七色のポエジー(書きとめておきたい古今東西の詩句)
第428回 己六才より物の形状を写の癖ありて(葛飾北斎)
己六才より物の形状を写の癖ありて半百の此より数々画図を顕すといへども七十年前画く所は実に取るに足ものなし七十三才にして稍(やや)禽獣虫魚の骨格草木の出生を悟し得たり
(私は6歳のときから物を写生することを始め、50歳から多くの絵を描いてきたが、70歳以前のものは取るに足りない。73歳になってようやく動植物の骨格や生態が分かるようになった)
ヨーロッパを席巻したジャポニスムの源流、葛飾北斎(本名は川村時太郎、1760~1849)の画集『富嶽百景』跋文の前半。73歳を過ぎた1834年に初編が刊行された。画家としての自己の履歴を振り返る。
北斎は江戸の本所で生まれた。4歳で鏡磨師の中島伊勢の養子になる。しかし、家業の鏡磨師を継がず、12歳のころ家を出て貸本屋の丁稚になった。14歳で木版彫刻師の徒弟になり、木版印刷の技術を習得した。19歳のとき、絵師をめざし、勝川春章に弟子入りする。

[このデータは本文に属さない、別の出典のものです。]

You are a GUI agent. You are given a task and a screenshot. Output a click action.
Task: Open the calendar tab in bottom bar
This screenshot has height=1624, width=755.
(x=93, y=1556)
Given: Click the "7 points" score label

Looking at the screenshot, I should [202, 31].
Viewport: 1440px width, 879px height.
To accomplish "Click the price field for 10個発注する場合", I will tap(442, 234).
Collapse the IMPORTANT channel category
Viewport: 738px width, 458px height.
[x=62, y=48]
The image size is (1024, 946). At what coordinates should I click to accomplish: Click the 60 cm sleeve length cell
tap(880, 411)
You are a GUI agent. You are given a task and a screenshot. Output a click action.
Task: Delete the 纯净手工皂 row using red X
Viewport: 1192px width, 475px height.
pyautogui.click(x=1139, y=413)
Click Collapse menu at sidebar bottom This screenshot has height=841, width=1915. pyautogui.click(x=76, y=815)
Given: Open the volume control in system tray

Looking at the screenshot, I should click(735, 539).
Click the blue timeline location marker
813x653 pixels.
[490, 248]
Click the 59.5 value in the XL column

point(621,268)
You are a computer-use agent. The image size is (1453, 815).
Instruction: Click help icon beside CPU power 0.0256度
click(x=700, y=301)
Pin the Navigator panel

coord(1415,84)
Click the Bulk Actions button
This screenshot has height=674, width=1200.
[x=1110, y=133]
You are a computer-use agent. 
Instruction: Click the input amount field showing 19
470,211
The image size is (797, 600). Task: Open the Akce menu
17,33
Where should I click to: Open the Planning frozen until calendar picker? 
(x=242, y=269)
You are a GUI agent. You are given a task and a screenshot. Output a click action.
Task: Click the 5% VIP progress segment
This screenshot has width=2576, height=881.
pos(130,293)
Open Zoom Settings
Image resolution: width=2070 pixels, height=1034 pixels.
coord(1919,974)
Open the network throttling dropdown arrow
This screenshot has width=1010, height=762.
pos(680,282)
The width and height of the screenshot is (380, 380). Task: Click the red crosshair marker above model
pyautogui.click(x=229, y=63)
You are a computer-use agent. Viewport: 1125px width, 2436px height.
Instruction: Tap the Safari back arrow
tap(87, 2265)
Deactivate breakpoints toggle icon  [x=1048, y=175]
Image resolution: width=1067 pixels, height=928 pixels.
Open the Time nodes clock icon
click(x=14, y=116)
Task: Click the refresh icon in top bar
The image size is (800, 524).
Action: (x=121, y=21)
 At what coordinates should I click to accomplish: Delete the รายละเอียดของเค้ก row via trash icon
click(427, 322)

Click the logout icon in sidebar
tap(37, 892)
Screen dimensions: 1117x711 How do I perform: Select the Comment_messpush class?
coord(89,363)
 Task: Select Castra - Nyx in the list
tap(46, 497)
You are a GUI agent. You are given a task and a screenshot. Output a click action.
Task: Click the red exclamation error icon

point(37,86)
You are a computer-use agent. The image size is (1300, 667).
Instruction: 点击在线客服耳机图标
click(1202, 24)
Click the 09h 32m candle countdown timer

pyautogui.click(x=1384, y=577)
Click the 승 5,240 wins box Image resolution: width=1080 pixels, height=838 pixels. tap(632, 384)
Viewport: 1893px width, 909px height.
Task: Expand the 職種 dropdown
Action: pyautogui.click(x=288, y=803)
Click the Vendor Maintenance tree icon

春章はただちに北斎の素質を見抜き、勝川春朗の画号を与えた。そして黄表紙や洒落本の挿絵や肉筆の美人画・風景画などを描かせる。その間、北斎の関心は浮世絵にとどまらず、司馬江漢の西洋画や狩野派・土佐派の画風も学んだ。
1793年、春章が亡くなり、北斎は勝川派を離れる。1795年に北斎は琳派に加わり、「三代目俵屋宗理」を襲名。さかんに美人画を描いた。細面ですらりとした美女の絵は、〝宗理美人〟と呼ばれ、評判になった。